## WHAT IS BEING ASKED
The stretch from the line with "Task: Select the ブランディング戦略 cell" through the line with "Task: Tap the integral symbol key" in the records below: write it out exactly, and nothing else.

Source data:
-*-
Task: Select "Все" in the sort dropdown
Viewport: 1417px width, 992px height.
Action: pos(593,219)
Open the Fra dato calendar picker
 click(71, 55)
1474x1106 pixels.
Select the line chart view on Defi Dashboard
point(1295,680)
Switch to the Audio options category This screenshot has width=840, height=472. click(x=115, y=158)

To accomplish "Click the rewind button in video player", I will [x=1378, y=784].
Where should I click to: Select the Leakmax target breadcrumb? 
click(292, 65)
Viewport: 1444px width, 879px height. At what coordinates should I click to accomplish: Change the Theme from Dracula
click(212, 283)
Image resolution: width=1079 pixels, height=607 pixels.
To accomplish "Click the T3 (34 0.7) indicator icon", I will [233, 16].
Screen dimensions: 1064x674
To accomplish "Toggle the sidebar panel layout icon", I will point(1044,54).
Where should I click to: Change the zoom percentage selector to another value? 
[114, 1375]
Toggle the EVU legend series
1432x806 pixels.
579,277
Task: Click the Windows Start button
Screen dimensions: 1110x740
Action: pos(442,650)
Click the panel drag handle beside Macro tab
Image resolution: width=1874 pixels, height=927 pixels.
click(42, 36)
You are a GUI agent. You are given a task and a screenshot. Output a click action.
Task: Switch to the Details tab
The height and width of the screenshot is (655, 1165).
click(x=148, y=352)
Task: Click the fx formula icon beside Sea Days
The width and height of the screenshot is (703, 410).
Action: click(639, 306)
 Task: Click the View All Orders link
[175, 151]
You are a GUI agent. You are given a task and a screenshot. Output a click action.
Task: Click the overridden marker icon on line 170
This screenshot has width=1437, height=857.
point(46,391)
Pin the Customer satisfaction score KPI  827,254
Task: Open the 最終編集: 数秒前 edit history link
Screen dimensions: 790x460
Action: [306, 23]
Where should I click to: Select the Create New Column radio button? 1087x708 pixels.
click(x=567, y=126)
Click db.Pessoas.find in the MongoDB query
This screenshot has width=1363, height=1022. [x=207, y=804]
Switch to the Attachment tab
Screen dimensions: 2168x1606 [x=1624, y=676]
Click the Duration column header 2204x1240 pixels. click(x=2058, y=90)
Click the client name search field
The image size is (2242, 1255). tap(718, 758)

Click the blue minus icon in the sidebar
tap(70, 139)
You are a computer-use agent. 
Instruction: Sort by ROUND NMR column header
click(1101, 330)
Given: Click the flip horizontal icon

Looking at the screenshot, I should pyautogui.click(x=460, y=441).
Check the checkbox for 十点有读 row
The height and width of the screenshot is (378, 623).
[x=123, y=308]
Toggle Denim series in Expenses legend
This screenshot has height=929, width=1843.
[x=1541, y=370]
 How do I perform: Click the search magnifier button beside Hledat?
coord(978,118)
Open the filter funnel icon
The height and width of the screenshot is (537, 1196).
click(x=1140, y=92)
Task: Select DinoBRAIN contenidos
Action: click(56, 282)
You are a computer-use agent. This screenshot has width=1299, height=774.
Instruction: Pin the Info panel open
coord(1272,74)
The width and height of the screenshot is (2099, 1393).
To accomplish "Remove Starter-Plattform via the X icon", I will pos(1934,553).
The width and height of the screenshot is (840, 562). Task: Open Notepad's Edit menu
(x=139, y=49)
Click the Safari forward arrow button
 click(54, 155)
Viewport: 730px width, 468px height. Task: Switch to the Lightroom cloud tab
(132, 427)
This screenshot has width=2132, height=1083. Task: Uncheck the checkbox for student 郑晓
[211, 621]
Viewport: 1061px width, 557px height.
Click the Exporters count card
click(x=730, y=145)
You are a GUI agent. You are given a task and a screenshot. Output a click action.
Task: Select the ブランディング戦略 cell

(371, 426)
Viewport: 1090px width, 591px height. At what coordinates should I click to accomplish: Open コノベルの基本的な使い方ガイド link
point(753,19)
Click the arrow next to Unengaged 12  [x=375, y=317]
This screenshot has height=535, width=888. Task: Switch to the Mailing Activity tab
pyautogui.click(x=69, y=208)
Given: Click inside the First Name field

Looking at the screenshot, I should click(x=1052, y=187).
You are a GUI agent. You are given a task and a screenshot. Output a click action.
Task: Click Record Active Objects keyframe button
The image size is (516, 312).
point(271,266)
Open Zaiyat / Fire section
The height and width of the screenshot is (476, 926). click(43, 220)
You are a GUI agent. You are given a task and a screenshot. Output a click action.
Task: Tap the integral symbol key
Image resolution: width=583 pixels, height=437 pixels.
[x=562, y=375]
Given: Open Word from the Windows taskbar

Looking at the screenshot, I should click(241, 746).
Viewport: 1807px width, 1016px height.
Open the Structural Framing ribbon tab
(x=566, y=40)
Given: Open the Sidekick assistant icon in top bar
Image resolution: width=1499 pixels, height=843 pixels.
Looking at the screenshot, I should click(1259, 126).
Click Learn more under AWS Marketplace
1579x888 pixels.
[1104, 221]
-*-
## EXERCISE SOLUTION
Task: Select the ブランディング戦略 cell

(371, 426)
Viewport: 1090px width, 591px height. At what coordinates should I click to accomplish: Open コノベルの基本的な使い方ガイド link
point(753,19)
Click the arrow next to Unengaged 12  [x=375, y=317]
This screenshot has height=535, width=888. Task: Switch to the Mailing Activity tab
pyautogui.click(x=69, y=208)
Given: Click inside the First Name field

Looking at the screenshot, I should click(x=1052, y=187).
You are a GUI agent. You are given a task and a screenshot. Output a click action.
Task: Click Record Active Objects keyframe button
The image size is (516, 312).
point(271,266)
Open Zaiyat / Fire section
The height and width of the screenshot is (476, 926). click(43, 220)
You are a GUI agent. You are given a task and a screenshot. Output a click action.
Task: Tap the integral symbol key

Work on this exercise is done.